### Activity
In the records below, find the line holding "Click the Sep '21 x-axis label"; copy it and every line after it to the end, omitting all images.

### Data for processing
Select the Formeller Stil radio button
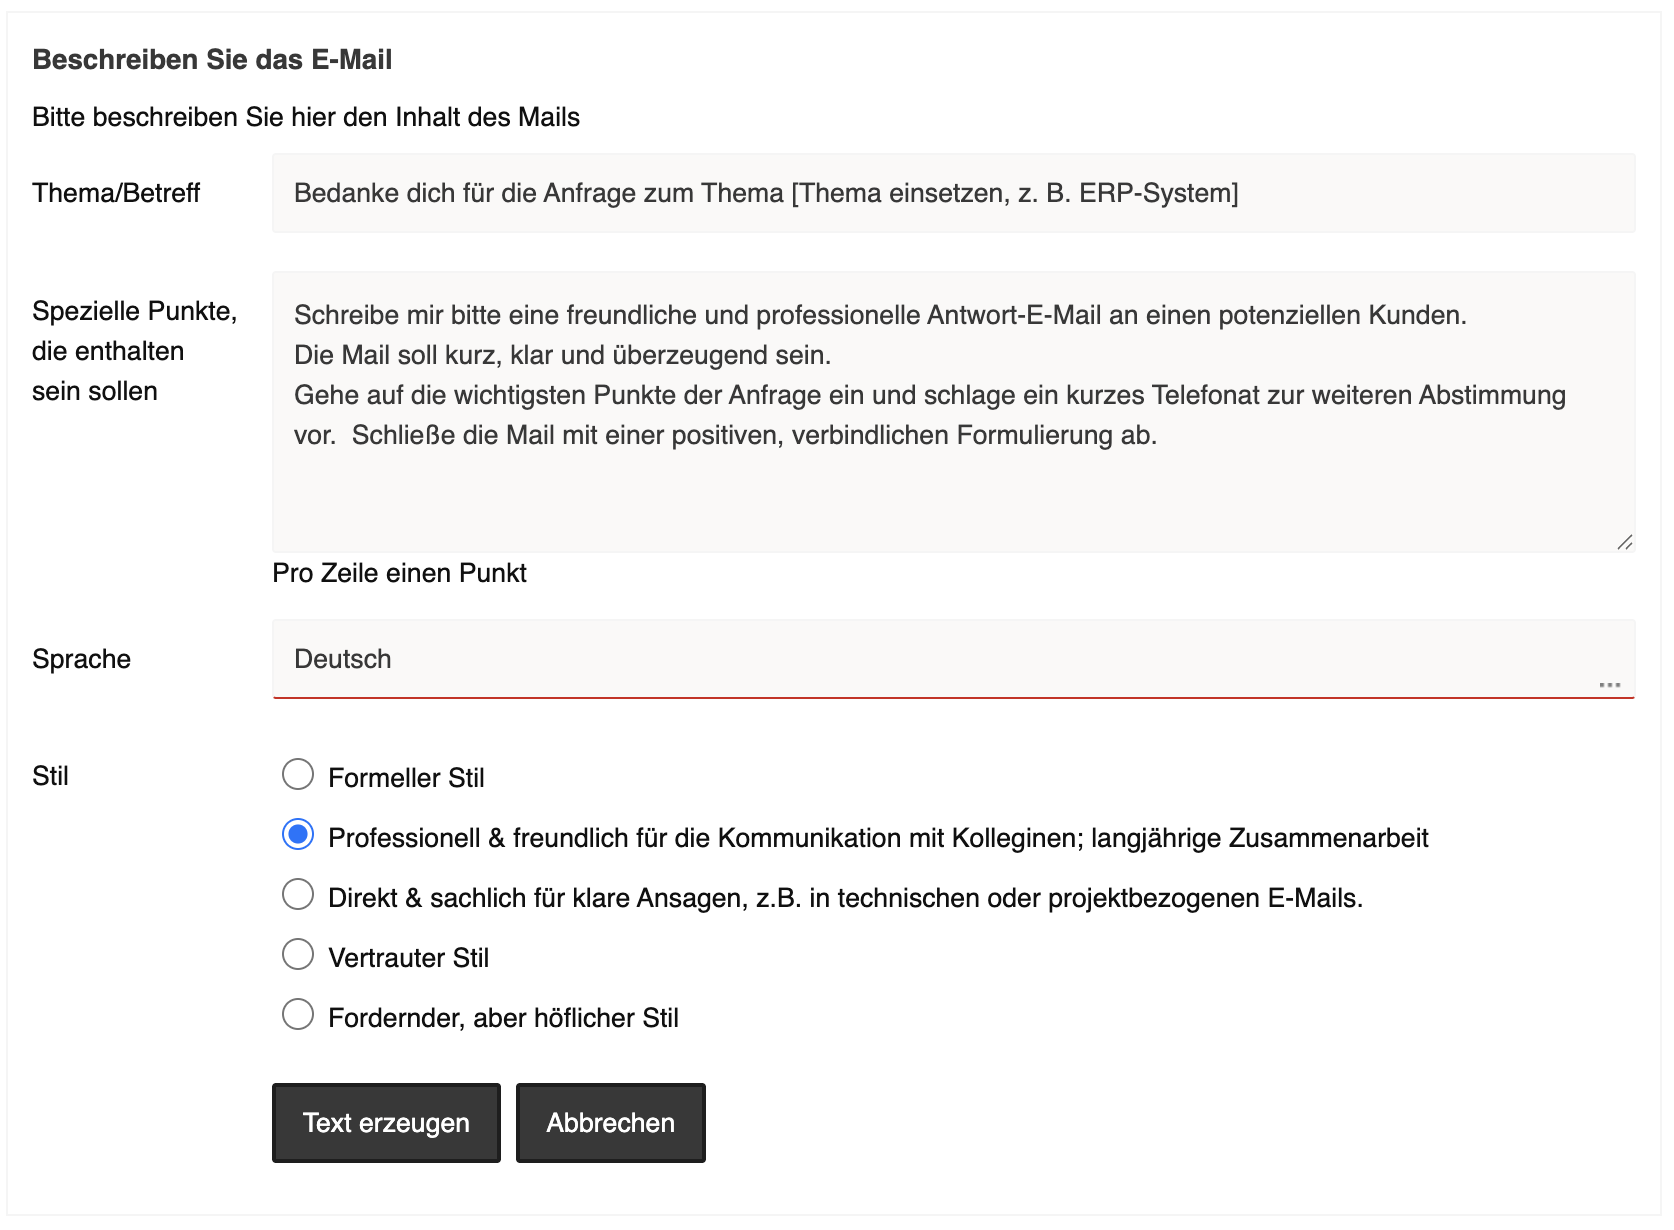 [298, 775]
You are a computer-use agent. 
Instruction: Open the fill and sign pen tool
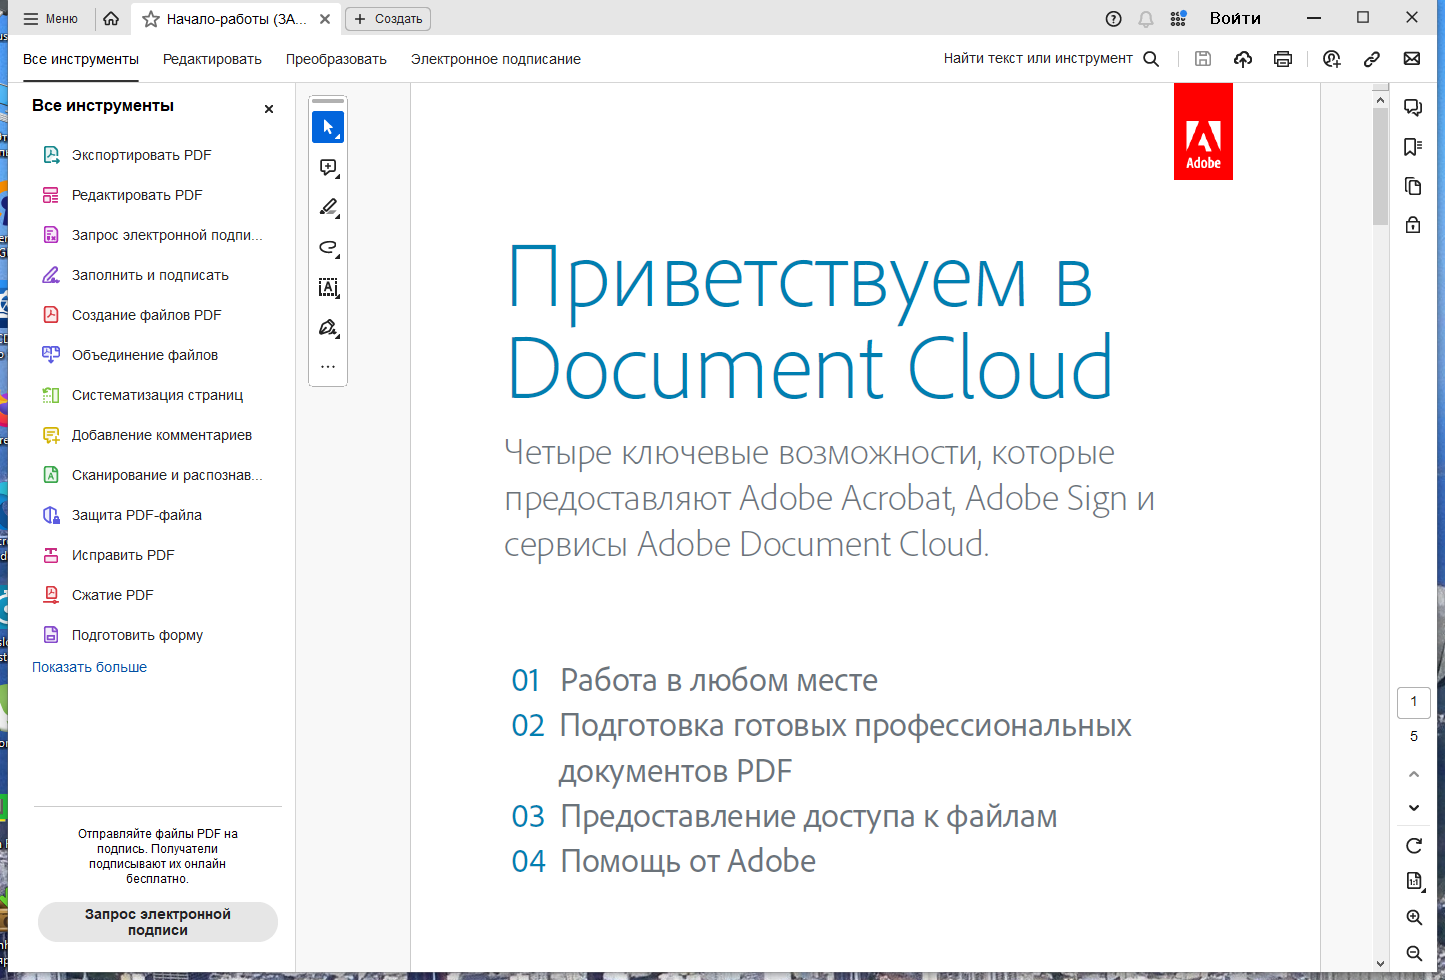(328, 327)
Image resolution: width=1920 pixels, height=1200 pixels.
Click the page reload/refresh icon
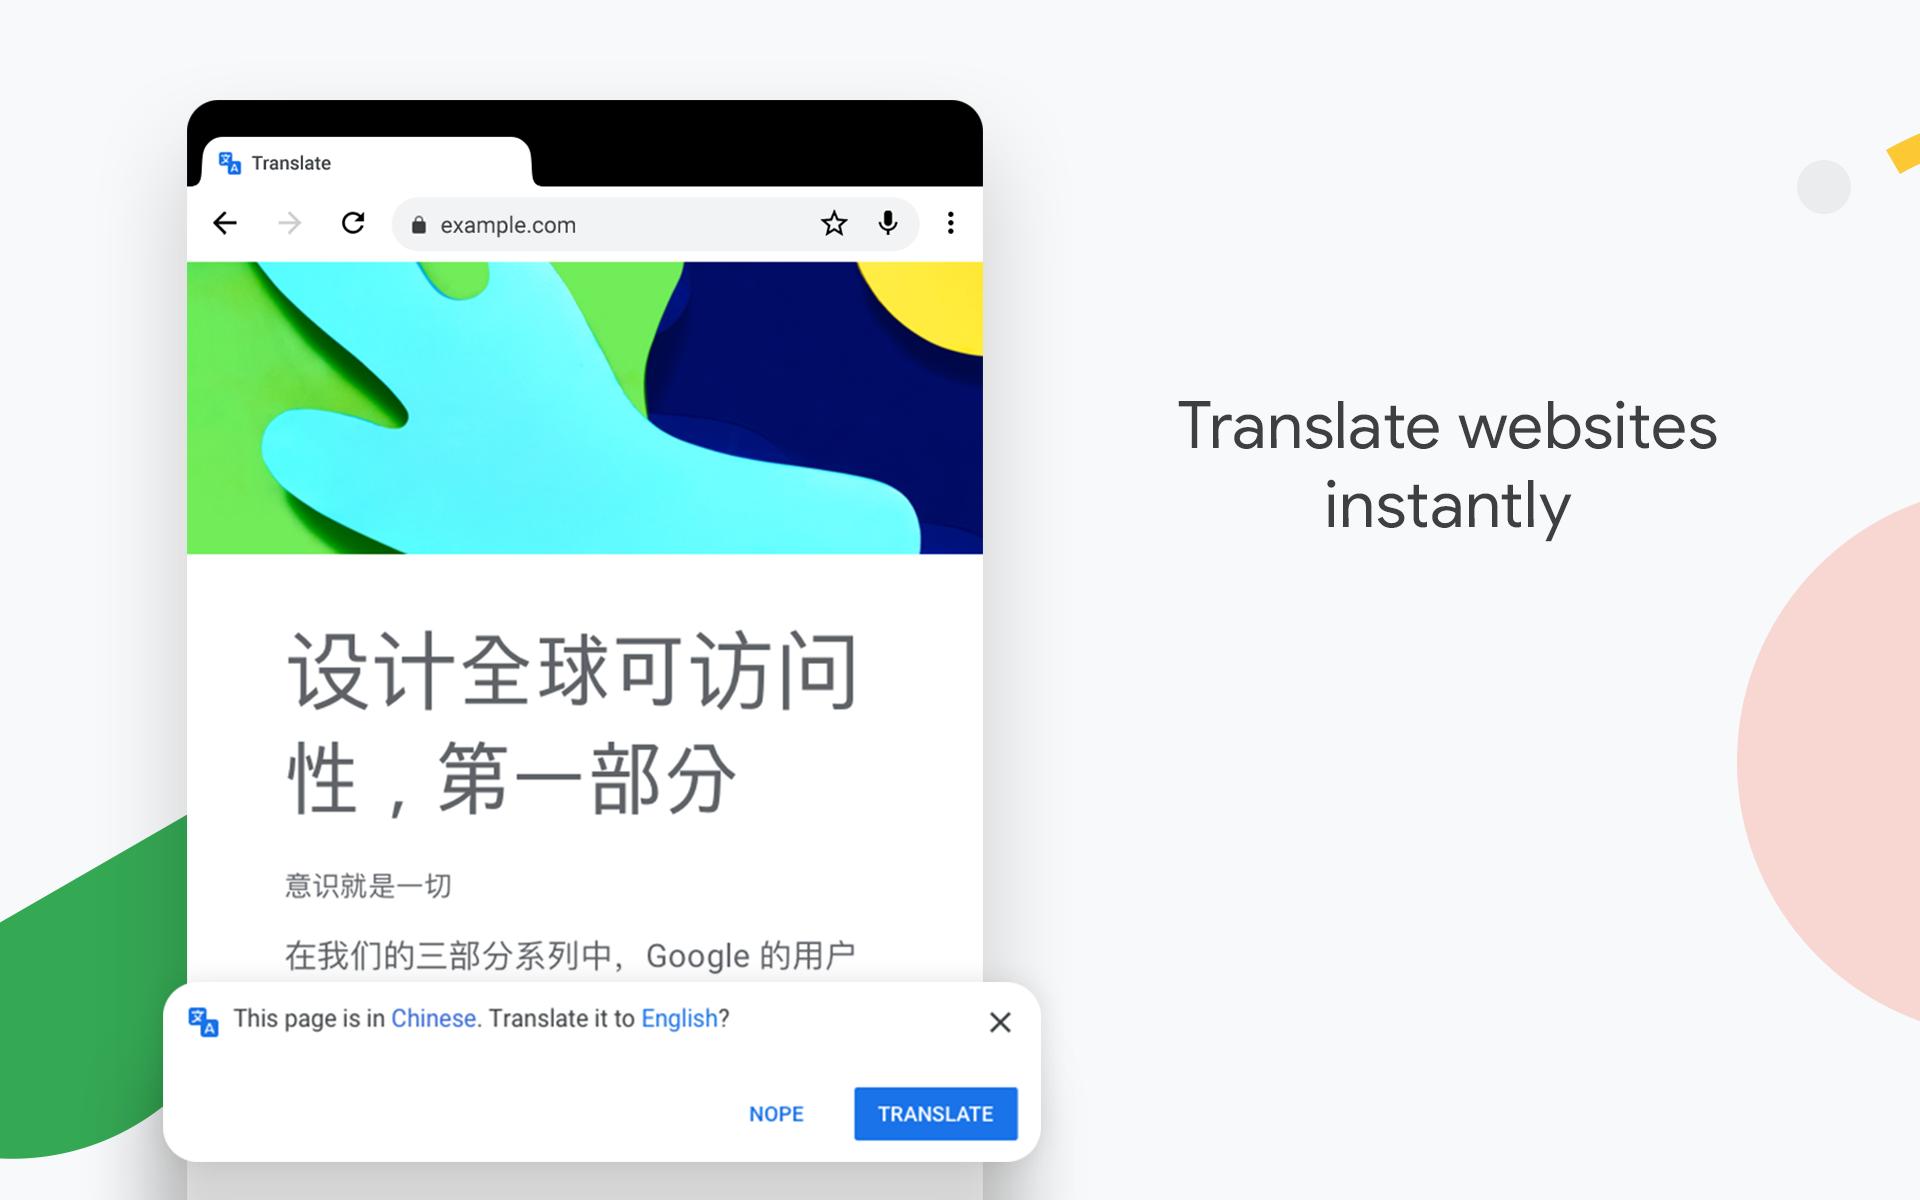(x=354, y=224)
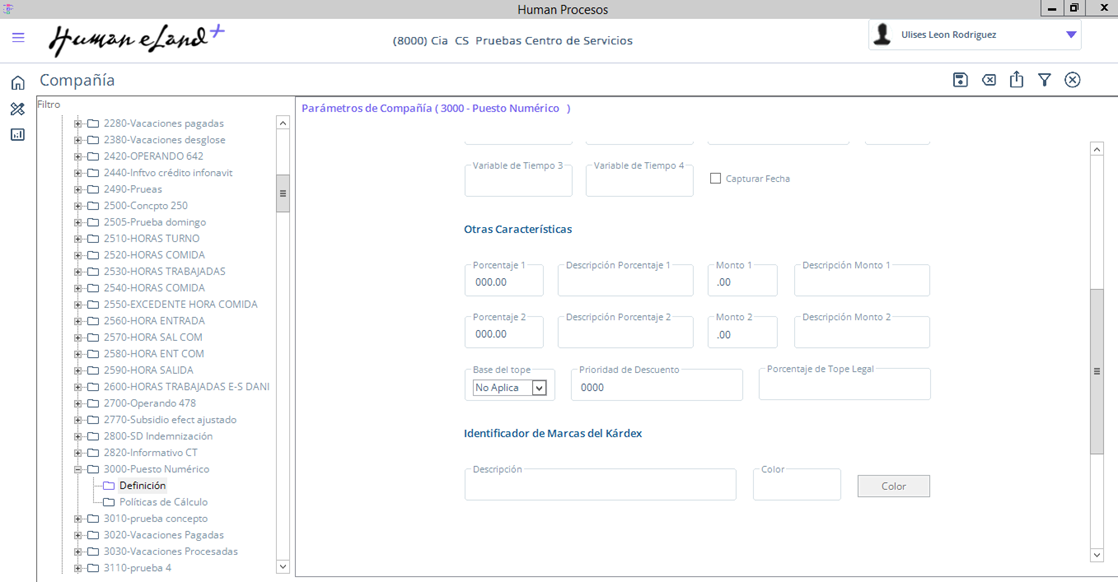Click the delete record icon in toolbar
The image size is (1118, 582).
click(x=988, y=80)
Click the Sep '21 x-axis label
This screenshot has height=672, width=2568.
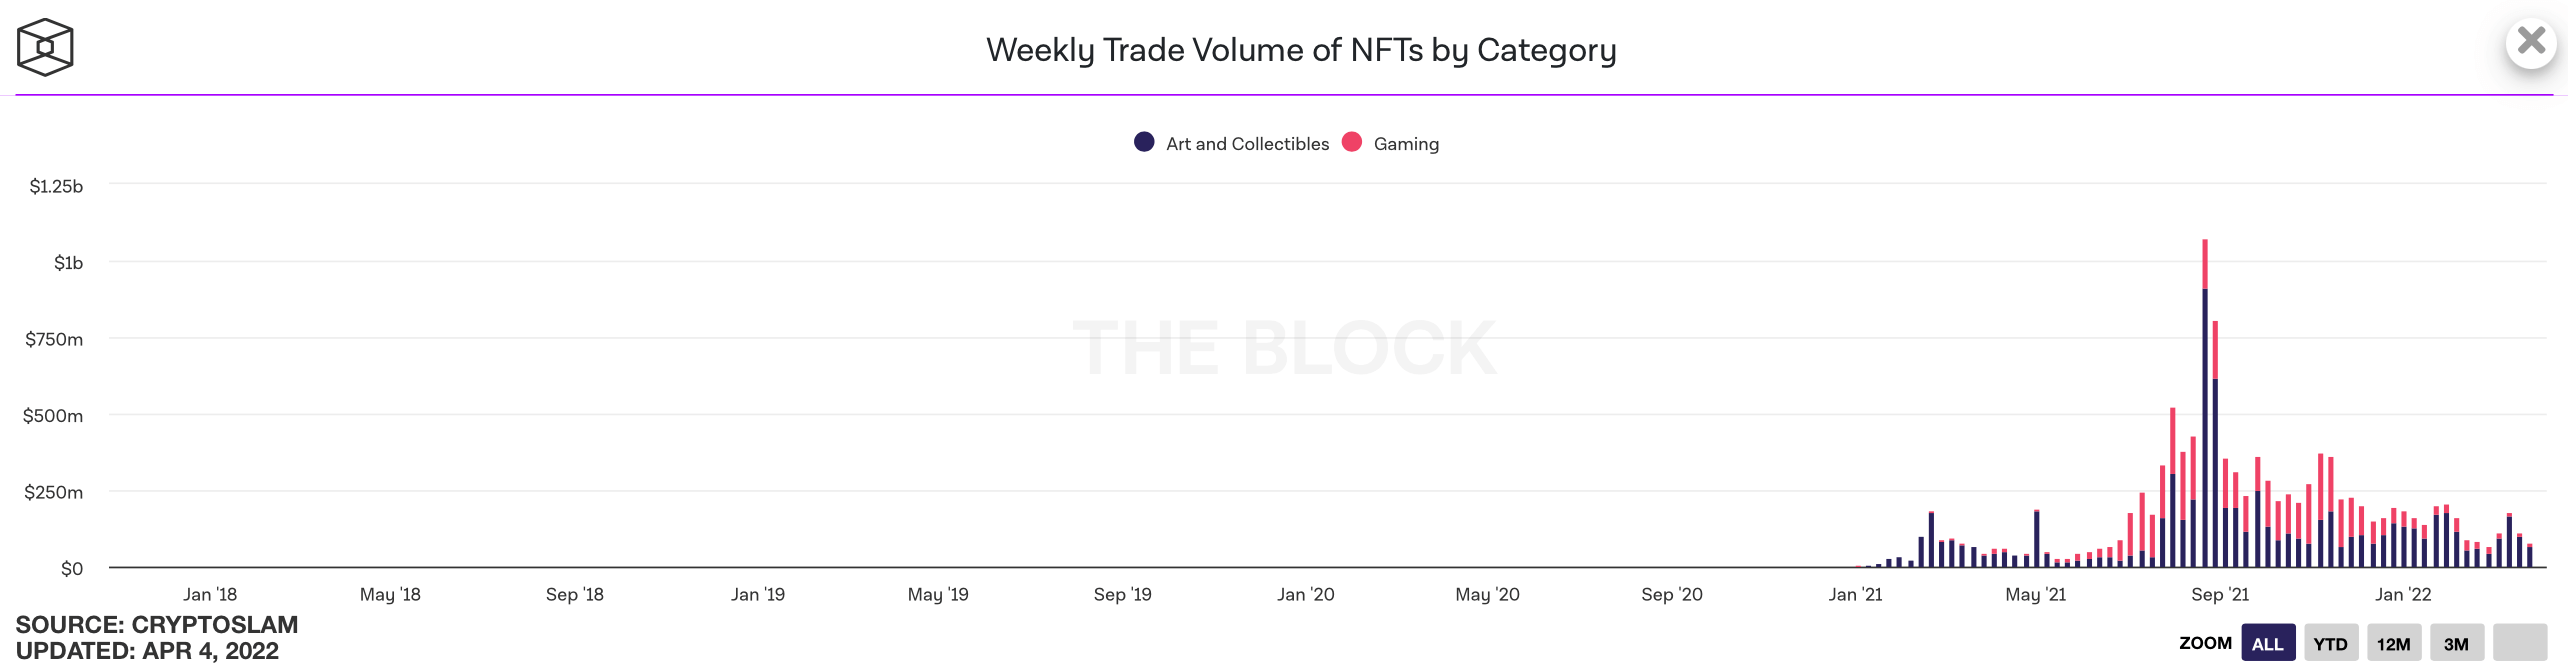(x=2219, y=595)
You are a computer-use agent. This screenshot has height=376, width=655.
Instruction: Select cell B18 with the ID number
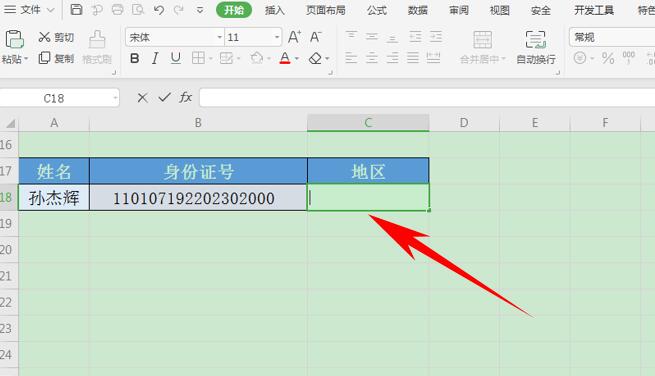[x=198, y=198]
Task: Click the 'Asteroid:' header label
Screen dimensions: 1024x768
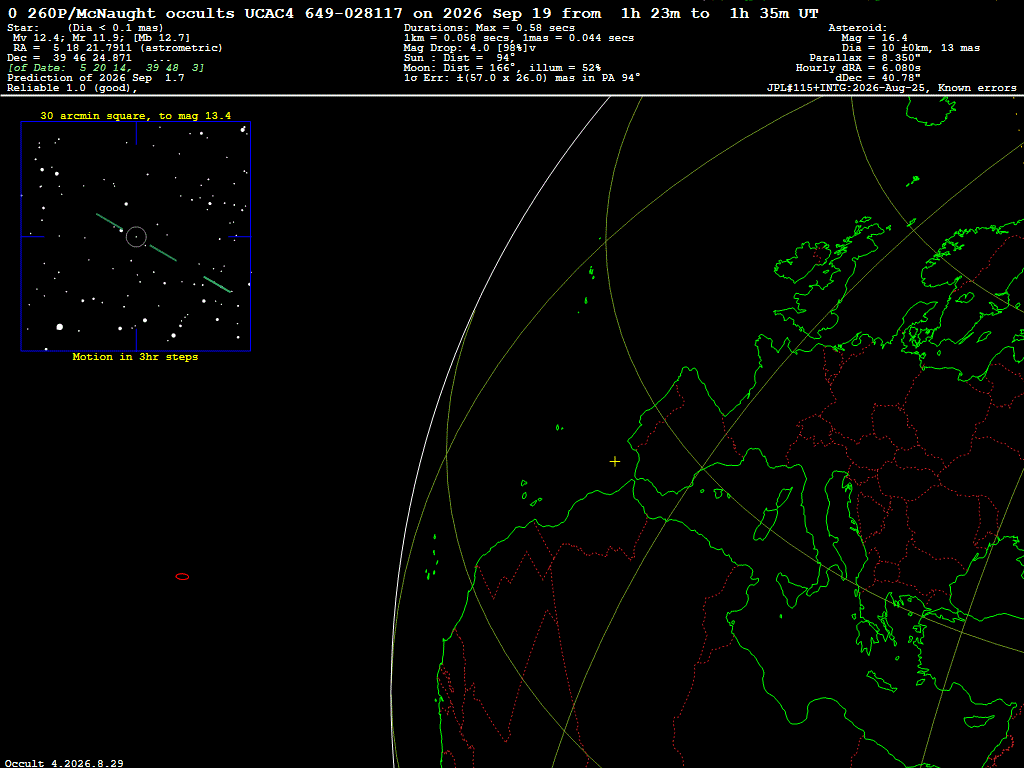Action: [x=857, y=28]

### Your solution
Click the Sep '21 x-axis label
This screenshot has height=672, width=2568.
(x=2219, y=595)
You are a computer-use agent. This screenshot has height=376, width=655.
Instruction: Select cell B18 with the ID number
[x=198, y=198]
Task: Click the 'Asteroid:' header label
Screen dimensions: 1024x768
Action: [x=857, y=28]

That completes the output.